Yes, the save wasn’t even a recognized stat until 1969, so for more than 60 years of franchise history no one cared about or recorded such information.

But in the modern game, in which pitchers operate under fairly strict 100-pitch counts that are usually reached within six innings, the closer has become a much more important position.

Possessing a fastball that has been clocked at 99 miles per hour, plus a nasty split and changeup, Papelbon has been among the game's premier closers since first debuting in the role.

And now, without a doubt, he is the best closer that Red Sox fans have ever seen in a Boston uniform.

Last season, Papelbon leap-frogged past Derek Lowe, Jeff Reardon, Ellis Kinder, and Dick Radatz, in succession. Next up was Stanley, and Papelbon now stands alone in the Sox’ record book as the club’s all-time saves king.

It’s an impressive feat, considering that it was achieved in only four seasons as a closer.

Papelbon is at the top of his game. He possesses a strong will to compete and to win, and he’s got the confidence to match. It can be seen each time he takes the mound.

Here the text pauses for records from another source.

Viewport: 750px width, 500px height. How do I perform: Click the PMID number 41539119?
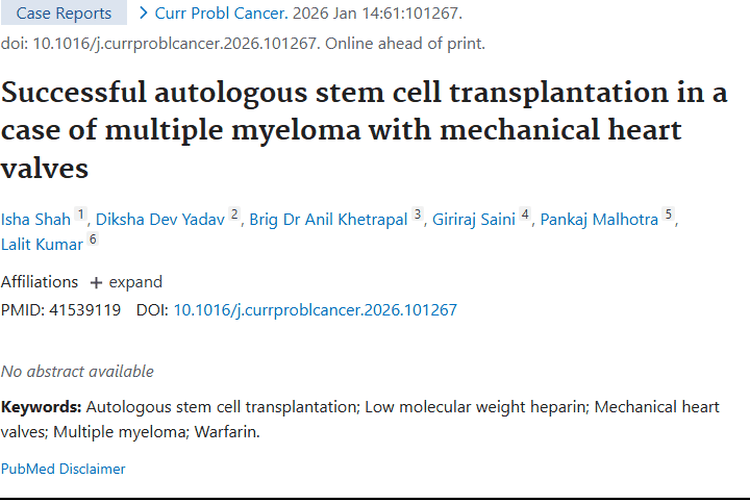tap(83, 310)
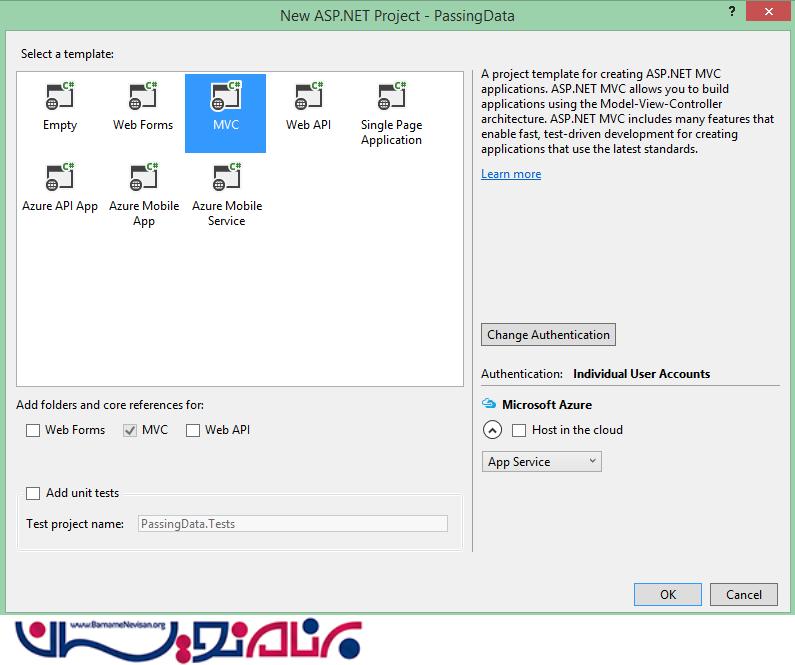Viewport: 795px width, 665px height.
Task: Confirm the dialog with OK
Action: (x=667, y=594)
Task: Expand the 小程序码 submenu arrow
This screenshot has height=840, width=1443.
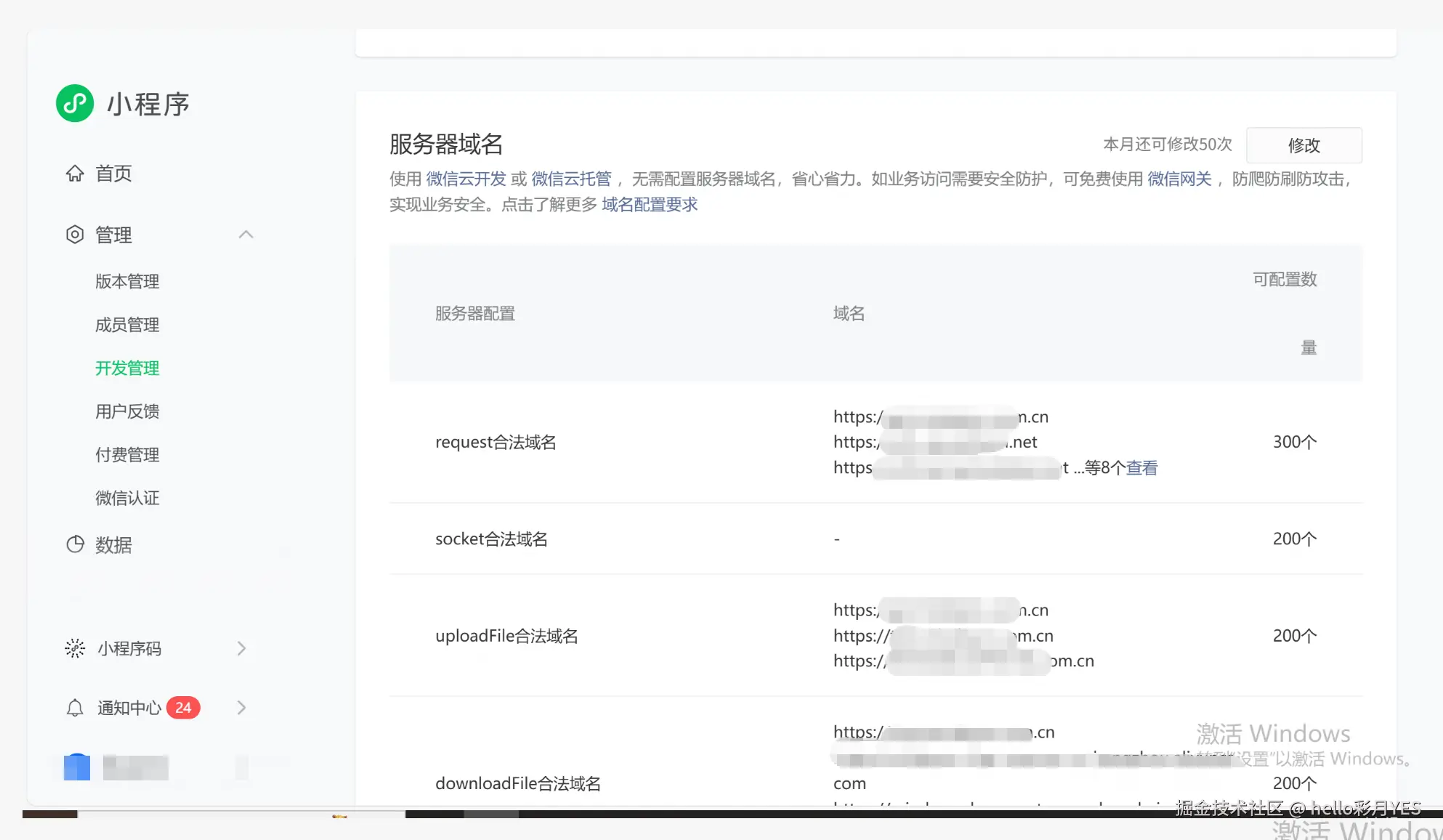Action: click(242, 648)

A fierce competitor with a bulldog mentality, the young righty is absolutely dominating and often overwhelms opposing batters. For most, just making contact probably feels like an accomplishment. Papelbon is averaging more than a strike per inning in his career, and more impressively has a K/BB ratio of 4.3 to 1.

The 28-year-old is one of five Red Sox closers have notched at least 40 saves in a season; Reardon, Ugueth Urbina, Lowe, and Tom Gordon - who had a club-record 46 saves in 1998 - are the others.

Papelbon could potentially break that record by season's end, and if not this year, it’s a good bet that it’s just a matter of time.

It would be quite fitting.

The young phenom is both respected and feared throughout baseball, and every team would rather have him than face him.

The numbers just keep piling up, and with each additional save Papelbon continues to stake his place in the Red Sox' storied history.